For many, Ag Ghali's metamorphosis into a fervent defender of the faith came as a surprise. For years, locals say, he was well known for his love of women and alcohol. Chana Takiou, the chief editor of the Malian newspaper 22 Septembre, says that during Ag Ghali's earlier years he was well known for frequenting bars and drinking the night away. "He is shy, not very talkative, and rarely laughs," Takiou told me, though noting that Ag Ghali often prayed. He also recalls that Ag Ghali guarded his privacy.
Born in Kidal, a member of the Ifoghas clan, Ag Ghali was the son of nomadic stock farmer. During the 1980s, when he was still in his early twenties, Ag Ghali traveled to Libya, where he joined Qaddafi's Islamic Legion, a group of fighters recruited to defend Islamic causes (and bolster Qaddafi's religious credentials in the process). Ag Ghali was sent to fight against Christian militias in Lebanon.
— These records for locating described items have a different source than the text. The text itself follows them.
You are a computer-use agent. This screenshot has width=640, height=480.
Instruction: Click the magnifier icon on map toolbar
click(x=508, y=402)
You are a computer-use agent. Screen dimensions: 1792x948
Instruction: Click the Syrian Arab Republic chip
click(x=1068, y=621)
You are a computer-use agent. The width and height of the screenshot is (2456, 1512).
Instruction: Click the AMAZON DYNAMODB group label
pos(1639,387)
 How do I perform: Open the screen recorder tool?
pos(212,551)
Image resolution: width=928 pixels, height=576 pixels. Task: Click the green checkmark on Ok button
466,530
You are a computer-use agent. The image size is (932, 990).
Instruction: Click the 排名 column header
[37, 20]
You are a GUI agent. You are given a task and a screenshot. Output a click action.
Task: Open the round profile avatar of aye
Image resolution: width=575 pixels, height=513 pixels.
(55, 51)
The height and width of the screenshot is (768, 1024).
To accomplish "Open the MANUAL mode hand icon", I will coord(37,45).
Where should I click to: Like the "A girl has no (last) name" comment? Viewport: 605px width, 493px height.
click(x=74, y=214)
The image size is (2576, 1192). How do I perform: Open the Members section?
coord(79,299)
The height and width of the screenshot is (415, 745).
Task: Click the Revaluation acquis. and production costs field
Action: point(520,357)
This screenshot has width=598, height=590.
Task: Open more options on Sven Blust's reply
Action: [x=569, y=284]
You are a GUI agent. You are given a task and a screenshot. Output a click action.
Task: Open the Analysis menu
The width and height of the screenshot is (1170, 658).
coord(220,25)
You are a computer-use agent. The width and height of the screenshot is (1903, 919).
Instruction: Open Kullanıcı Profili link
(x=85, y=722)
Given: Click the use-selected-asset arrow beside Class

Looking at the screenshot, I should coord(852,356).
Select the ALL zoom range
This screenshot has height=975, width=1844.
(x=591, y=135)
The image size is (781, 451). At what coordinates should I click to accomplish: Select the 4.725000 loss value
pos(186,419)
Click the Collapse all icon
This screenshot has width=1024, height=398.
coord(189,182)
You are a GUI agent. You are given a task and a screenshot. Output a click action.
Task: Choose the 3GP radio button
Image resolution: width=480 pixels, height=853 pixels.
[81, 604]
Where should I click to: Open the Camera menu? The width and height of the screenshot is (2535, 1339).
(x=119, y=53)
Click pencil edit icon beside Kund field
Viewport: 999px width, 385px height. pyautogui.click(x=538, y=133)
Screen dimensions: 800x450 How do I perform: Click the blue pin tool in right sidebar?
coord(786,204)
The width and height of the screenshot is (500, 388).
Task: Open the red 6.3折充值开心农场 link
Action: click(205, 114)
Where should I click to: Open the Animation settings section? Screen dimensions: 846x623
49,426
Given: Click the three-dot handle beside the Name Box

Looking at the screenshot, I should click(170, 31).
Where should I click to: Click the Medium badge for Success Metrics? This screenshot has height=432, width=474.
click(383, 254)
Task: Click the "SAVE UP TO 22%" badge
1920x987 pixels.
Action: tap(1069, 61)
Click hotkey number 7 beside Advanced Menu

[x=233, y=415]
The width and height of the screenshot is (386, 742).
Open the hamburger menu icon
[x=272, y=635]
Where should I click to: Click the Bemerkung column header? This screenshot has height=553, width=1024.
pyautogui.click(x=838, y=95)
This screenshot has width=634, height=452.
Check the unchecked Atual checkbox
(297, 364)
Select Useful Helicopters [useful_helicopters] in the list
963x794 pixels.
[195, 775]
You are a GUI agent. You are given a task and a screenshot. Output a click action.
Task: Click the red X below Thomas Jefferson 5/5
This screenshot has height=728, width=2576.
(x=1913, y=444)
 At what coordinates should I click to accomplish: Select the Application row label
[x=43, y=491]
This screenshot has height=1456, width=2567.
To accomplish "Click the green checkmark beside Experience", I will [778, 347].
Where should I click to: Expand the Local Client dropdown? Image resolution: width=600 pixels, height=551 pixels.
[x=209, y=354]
After the legion was dismantled in 1987, Ag Ghali found himself back in Mali, now with a newly acquired taste for rebellion. On June 28, 1990, he launched the previously mentioned attack on the town of Menaka in the North, killing several Malian police and inspiring the first of many Tuareg revolts. Six months later, however, after intervention by the government of neighboring Algeria, he was pushed into signing a peace agreement without having attained any of his goals. Many of his supporters derided him for selling out, and accused him of stopping the rebellion just as it was getting under way.
Following the 1990 rebellion and a trip to Pakistan, Ag Ghali is reported to have become involved with the Dawa fundamentalist sect, an offshoot of the South Asia-based Islamic missionary association Jamaat al-Tabligh. He is said to have spent increasing amounts of time in mosques, and distanced himself from his previous social circles. Takiou, the Malian journalist, says that was the period when Ag Ghali became more of a hard-line Islamist. "He was spending time with a particular Pakistani preacher called Peshawar, who brought the Dawa movement to Kidal," says Takiou.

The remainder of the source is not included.